En Ardèche, pour bénéficier aux vinifications de parcelles gardoises en coopératives ardéchoises (16 ha), la ZPI représenterait 1,1 % du potentiel de vinification de l’IGP, pour près de 1 000 hl vinifiés. Pas de quoi inquiéter quant à l’impact sur le volume de production à venir, mais “bon en termes d’image”, assure Jérôme Villaret, qui compte sur une récolte 2023 sous le signe de l’ouverture, deux ans après le dépôt de demande, et suite à la visite de la commission d’enquête de l’Inao et de la présentation en Comité national IGP, en juin. Un optimisme quelque peu précipité selon Nicolas Weber, ingénieur territorial à l’Inao Montpellier.
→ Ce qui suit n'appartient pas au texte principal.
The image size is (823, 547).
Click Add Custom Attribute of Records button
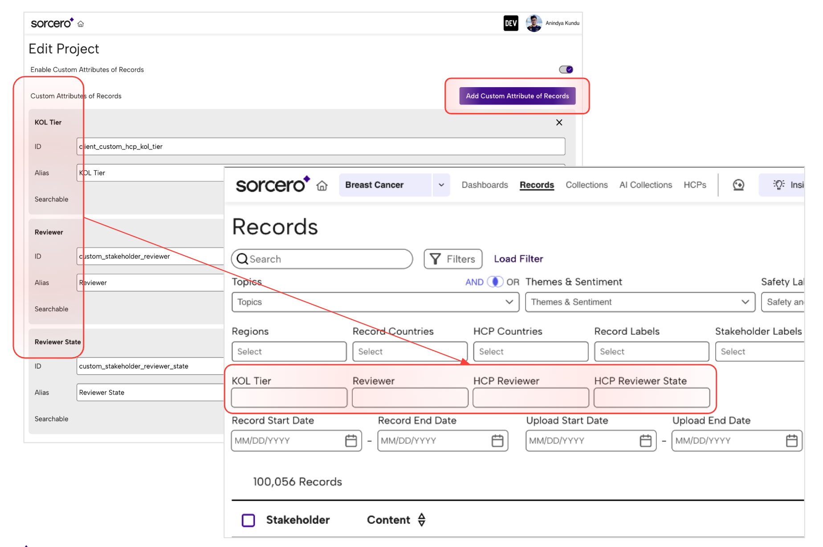(x=517, y=96)
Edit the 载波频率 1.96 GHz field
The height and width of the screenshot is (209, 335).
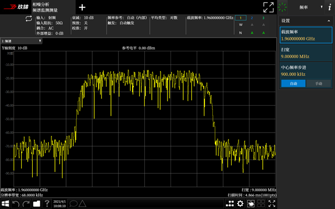click(x=306, y=35)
Un observatoire des cépages cévenols

Dans son escarcelle, le syndicat prépare aussi la constitution d’un observatoire expérimental des cépages historiques cévenols. Sachant que seuls cinq ou six principaux cépages sont majoritairement plantés, sur les 80 du catalogue, ce projet compte évaluer lesdits cépages localisés sur le secteur cévenol, pour “accompagner les vignerons dans le choix des cépages à planter, car nous ne sommes pas limités”, note Jérôme Villaret. Parmi les cépages à suivre pour favoriser la diversité des plantations, sont évoqués les historiques du cahier des charges (brun argenté, counoise, morrastel, rivairenc, servant, terret), “pas plantés mais résistants à la sécheresse”, les oubliés (la négrette de la Canourgue, la grand noir de la Calmette), les hybrides producteurs directs du cahier des charges (Maréchal Foch, Villard, Aranel), ou encore les hybrides dits interdits (isabelle, clinton, noah, othello). Jugeant “intéressant de voir ce que cela peut donner et peut-être de les relancer”, Jérôme Villaret annonce l’inventaire des parcelles existantes, le recensement par les vignerons intéressés avant de lancer le montage financier de l’outil, soutenu par l’ICV, l’Inrae et la Chambre d’agriculture du Gard, les collectivités territoriales cévenoles (Syndicat des hautes vallées cévenoles, Alès Agglomération, le Département), avec le probable soutien financier de la Région et du Feader. L’observatoire est prévu pour une mise en route l’an prochain.